Methods: A shallow neural network is proposed that takes as inputs T1, T2, and the RR intervals. The network has two fully-connected layers with 300 nodes and outputs a cMRF signal evolution. The network was trained with signals simulated using the Bloch equations with different T1, T2, and cardiac rhythms, including corrections for slice profile and inversion efficiency . There are 500 simulated cardiac rhythms with different average heart rates (40-120bpm) and amounts of Gaussian noise added to each RR interval (standard deviations 0-50% of the mean RR). The training set has a total of 2 million signals, since 4000 T1 (50-3000ms) and T2 (5-600ms) combinations are modeled for each cardiac rhythm. The T2 array of the ISMRM/NIST system phantom was scanned at 3T (Siemens Skyra) . Several artificial heart rates were simulated on the scanner: (1) constant 40-120bpm (step size 10bpm) (2) constant 60bpm that switched to 80bpm after 8 heartbeats, and (3) constant 80bpm that switched to 60bpm. Dictionaries were generated both with the Bloch equations and the neural network with the same T1 and T2 discretization. Parameter maps were reconstructed by dot product matching . A similar analysis was performed for in vivo scans from 6 volunteers with ROIs in the septal myocardial wall.
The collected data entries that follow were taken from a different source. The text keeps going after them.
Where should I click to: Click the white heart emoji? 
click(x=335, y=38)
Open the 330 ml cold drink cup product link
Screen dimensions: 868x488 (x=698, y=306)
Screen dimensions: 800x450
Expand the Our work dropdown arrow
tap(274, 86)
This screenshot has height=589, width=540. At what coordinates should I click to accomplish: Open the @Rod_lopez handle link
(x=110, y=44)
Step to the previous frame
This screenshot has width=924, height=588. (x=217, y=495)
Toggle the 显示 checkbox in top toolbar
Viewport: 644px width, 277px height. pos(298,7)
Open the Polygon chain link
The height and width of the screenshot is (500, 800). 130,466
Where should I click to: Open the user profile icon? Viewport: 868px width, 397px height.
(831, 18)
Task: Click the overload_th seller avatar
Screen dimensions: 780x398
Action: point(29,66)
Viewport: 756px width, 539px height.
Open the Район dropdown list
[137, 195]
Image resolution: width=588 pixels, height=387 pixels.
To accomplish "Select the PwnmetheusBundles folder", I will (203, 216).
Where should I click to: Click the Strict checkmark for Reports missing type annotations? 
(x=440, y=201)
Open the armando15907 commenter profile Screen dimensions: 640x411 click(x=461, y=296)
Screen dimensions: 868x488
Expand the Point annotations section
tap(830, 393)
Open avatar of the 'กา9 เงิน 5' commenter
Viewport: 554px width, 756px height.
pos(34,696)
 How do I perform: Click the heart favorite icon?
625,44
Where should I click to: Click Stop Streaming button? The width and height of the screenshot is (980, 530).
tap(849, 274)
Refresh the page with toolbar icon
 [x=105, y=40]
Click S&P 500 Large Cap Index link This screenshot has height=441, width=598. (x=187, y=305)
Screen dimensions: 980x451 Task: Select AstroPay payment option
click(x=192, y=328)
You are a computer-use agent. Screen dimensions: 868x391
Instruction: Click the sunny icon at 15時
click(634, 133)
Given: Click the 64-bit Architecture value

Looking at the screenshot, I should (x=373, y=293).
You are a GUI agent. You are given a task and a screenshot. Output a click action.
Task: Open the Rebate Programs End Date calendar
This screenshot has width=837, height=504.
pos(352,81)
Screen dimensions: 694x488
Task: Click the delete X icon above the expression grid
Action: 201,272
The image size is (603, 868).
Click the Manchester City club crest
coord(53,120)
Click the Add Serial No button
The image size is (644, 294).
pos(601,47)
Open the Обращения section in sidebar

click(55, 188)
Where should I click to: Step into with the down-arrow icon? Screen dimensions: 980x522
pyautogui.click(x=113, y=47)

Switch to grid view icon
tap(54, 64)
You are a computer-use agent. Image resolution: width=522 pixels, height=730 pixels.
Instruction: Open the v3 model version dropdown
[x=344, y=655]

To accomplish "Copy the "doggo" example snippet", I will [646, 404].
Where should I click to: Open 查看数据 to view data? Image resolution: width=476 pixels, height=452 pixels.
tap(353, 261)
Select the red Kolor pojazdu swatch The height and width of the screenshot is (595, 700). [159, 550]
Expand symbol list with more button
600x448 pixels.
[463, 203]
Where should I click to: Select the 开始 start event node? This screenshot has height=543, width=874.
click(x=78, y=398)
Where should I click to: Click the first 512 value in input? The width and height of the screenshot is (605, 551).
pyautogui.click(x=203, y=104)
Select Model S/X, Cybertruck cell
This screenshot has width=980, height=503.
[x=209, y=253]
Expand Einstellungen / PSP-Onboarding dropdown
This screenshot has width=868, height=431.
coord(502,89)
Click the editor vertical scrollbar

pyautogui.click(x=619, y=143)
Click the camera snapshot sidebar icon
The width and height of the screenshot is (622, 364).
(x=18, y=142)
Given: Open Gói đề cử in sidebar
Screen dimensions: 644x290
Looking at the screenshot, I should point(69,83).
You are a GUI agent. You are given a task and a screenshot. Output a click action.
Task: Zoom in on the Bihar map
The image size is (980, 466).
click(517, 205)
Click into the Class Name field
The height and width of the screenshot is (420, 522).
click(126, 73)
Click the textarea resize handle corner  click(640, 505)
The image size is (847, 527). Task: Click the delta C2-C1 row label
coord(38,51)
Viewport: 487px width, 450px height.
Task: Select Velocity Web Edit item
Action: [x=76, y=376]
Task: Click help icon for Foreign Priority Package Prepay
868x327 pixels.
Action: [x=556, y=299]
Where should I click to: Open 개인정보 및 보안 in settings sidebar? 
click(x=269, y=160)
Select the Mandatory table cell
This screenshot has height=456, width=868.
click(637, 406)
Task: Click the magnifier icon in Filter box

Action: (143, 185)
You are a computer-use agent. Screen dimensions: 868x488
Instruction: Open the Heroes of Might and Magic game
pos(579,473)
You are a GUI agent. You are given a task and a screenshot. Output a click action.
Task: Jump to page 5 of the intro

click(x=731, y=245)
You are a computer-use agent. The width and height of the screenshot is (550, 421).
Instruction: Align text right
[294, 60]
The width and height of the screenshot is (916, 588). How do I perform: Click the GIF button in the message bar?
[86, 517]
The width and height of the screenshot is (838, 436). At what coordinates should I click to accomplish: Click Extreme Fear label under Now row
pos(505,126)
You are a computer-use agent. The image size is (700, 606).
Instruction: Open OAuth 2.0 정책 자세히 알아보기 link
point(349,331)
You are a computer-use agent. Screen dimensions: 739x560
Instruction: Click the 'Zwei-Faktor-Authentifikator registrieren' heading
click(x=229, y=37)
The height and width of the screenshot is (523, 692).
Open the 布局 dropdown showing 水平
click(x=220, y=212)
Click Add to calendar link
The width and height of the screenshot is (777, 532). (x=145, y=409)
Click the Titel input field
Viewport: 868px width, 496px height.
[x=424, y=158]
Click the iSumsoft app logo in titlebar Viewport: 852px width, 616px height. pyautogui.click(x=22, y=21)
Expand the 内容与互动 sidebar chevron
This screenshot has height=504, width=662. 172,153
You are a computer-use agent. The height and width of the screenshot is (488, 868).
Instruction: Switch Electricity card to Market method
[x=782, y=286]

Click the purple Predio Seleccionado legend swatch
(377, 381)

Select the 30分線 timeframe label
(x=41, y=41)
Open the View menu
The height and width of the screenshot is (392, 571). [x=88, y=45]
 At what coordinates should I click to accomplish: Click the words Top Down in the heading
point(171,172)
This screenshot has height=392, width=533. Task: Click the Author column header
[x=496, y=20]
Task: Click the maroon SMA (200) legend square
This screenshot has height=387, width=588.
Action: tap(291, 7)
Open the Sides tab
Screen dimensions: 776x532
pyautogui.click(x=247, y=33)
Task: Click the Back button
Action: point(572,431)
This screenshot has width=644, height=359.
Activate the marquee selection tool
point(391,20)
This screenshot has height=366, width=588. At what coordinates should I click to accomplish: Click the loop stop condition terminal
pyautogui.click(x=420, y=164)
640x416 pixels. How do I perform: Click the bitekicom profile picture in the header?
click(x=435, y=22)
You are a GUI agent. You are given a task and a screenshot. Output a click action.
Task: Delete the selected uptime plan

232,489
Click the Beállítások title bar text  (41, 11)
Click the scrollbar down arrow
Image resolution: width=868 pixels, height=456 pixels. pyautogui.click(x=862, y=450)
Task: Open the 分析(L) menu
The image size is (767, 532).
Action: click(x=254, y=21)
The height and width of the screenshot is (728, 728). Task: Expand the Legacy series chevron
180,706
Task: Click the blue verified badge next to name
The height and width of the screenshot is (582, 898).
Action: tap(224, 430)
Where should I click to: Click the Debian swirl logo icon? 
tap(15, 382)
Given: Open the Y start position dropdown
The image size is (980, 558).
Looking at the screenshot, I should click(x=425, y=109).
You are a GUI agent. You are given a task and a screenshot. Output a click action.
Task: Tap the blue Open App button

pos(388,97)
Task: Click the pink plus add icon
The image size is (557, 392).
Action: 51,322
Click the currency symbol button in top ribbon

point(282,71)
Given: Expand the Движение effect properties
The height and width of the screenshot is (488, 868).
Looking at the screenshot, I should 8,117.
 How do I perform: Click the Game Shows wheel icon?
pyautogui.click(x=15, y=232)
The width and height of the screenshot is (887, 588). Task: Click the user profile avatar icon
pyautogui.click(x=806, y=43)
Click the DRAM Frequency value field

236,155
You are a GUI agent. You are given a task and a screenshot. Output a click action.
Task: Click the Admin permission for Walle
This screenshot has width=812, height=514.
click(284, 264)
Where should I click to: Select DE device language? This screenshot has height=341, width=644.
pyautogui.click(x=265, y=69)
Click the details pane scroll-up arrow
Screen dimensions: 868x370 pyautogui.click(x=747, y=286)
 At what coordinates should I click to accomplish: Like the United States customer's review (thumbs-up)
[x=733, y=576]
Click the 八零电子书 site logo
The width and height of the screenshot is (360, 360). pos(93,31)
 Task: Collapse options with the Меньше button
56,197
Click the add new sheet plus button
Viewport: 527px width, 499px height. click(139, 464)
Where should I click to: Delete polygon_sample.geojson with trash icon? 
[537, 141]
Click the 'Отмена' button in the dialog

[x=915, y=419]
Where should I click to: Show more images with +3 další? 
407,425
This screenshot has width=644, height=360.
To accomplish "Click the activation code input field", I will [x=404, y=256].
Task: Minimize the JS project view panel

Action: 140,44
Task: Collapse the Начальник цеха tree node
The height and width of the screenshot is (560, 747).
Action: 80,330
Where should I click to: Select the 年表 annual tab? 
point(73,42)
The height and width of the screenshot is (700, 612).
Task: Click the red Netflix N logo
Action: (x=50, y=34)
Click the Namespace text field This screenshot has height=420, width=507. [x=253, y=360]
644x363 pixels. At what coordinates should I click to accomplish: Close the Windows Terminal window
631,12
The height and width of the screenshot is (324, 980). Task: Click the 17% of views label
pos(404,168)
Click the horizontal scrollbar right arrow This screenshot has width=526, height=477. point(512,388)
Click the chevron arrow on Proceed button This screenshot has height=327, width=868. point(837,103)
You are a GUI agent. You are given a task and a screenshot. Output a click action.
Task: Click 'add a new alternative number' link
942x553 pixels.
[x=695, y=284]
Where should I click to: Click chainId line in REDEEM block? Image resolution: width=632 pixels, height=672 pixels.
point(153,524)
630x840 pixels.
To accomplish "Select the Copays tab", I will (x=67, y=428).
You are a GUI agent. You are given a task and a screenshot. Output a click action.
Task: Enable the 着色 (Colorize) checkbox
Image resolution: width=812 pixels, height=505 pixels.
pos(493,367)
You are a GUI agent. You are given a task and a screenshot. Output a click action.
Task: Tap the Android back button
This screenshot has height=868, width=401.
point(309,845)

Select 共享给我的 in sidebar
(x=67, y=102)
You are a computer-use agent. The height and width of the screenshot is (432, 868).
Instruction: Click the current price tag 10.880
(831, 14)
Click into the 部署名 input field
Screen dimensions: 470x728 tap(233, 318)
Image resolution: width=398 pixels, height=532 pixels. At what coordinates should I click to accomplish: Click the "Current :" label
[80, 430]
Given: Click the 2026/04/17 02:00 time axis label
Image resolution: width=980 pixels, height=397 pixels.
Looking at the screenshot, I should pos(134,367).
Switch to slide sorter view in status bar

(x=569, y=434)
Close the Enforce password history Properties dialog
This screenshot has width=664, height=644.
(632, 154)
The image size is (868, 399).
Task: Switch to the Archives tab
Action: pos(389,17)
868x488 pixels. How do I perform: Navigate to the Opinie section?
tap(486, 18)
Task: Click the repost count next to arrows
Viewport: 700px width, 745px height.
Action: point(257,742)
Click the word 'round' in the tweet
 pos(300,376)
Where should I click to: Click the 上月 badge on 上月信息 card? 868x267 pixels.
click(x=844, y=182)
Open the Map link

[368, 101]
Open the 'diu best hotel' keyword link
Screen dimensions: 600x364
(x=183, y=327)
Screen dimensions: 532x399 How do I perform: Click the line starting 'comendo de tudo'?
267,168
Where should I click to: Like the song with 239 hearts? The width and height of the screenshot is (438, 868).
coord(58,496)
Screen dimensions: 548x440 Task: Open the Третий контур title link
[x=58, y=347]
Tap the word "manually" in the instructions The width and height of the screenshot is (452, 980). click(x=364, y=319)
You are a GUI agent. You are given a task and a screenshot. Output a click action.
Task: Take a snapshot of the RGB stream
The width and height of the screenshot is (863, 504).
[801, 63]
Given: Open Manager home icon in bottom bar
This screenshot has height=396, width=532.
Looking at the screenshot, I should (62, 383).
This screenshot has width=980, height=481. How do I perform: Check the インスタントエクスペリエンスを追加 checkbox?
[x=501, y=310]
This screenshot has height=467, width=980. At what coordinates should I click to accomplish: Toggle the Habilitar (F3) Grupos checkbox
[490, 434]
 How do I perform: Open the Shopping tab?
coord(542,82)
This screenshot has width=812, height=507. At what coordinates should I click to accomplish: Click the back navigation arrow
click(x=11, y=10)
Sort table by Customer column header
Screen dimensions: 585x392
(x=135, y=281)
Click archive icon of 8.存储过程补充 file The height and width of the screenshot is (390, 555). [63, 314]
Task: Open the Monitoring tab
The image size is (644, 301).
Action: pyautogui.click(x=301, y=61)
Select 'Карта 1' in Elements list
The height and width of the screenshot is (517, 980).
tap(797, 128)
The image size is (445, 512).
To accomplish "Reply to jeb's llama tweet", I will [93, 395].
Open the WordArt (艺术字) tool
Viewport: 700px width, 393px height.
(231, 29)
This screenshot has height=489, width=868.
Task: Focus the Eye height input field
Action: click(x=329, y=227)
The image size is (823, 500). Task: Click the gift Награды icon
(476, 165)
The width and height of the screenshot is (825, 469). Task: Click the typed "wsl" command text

Results: After training, the time to generate a dictionary with 26,680 entries was 0.8s (neural network) vs 158s (Bloch equations using parallelized Mex code). In the NIST phantom, the network estimates agree with reference values—for cases with constant heart rates, all R2>0.999 for T1 and 0.996 for T2; for abrupt changes in heart rate, all R2>0.999 for T1 and 0.998 for T2. Note that these cardiac rhythms were not present in the training data. In vivo maps are presented in Figure 3A. Figures 3B-3C show a Bland-Altman analysis comparing myocardial T1 and T2 using a dictionary simulated from the Bloch equations vs the neural network. The Bland-Altman statistics are: T1 bias 3.9ms, 95% limits of agreement (-7.5,15.3)ms; T2 bias 0.0ms, 95% limits of agreement (-0.9,0.9)ms.
Conclusion: A neural network can rapidly generate cMRF dictionaries for arbitrary heart rates, eliminating the need to simulate a new dictionary for every scan. This may aid clinical translation by reducing computation times. Corrections for effects like slice profile, which are computationally intensive, may be included upfront in the training. Rapid dictionary generation may enable efficient comparison of cMRF sequences optimized for studying different pathologies.